WHAT THIS TASK INVOLVES: Your answer should repeat exactly the lines from the one holding "Given: Click the green Section bracket label" through the end of the data, and it should contain no pictures.

[Data entries]
....................

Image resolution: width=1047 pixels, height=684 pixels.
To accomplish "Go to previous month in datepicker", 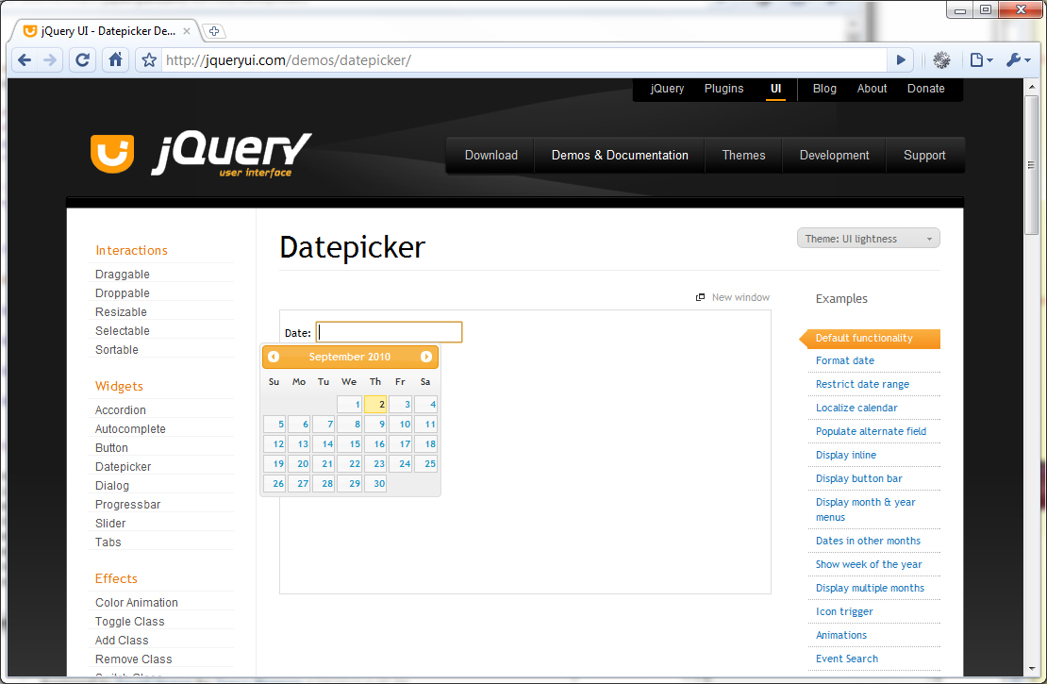I will click(x=274, y=357).
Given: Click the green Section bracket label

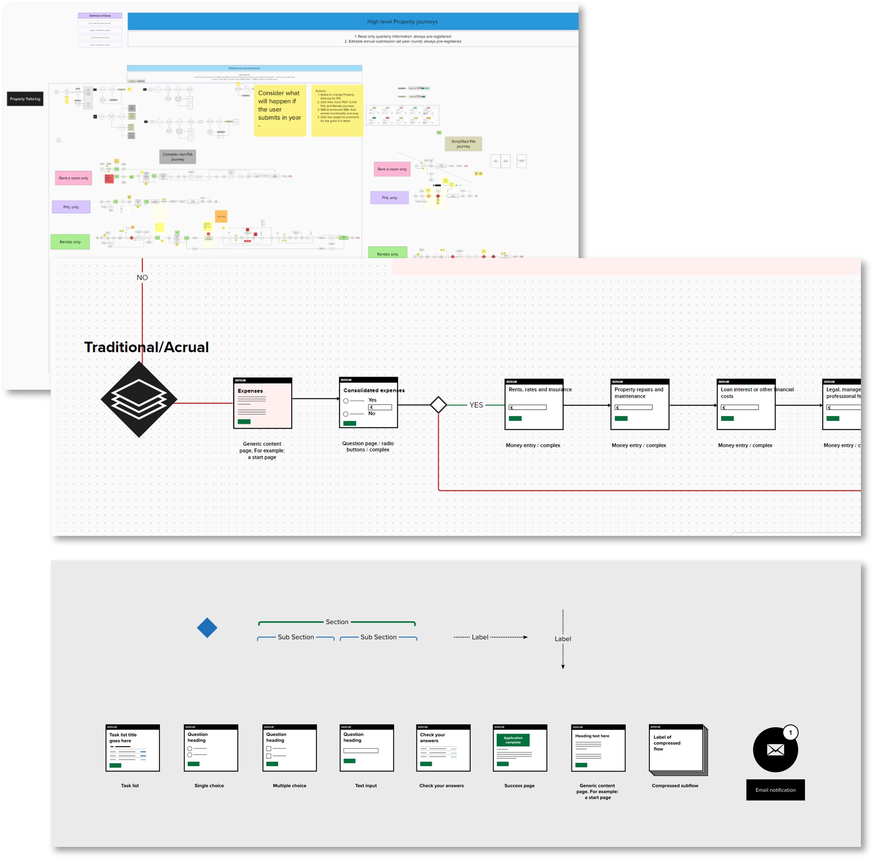Looking at the screenshot, I should [337, 622].
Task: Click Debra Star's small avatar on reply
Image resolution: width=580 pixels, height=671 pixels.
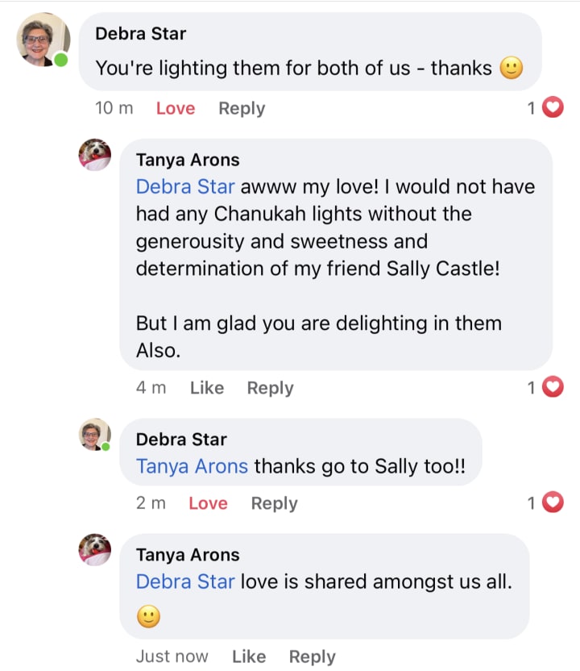Action: click(94, 435)
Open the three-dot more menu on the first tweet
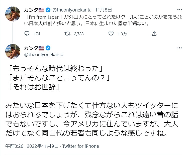 tap(179, 10)
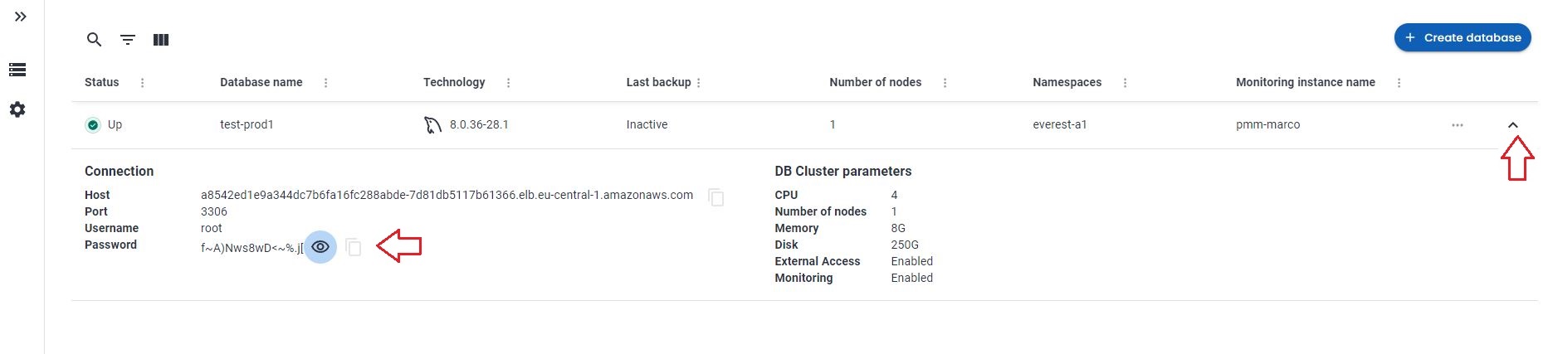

....................

ANSWER SPACE:
Given: Click the green Section bracket label

Looking at the screenshot, I should [337, 622].
Task: Click Debra Star's small avatar on reply
Image resolution: width=580 pixels, height=671 pixels.
Action: click(94, 435)
Open the three-dot more menu on the first tweet
 tap(179, 10)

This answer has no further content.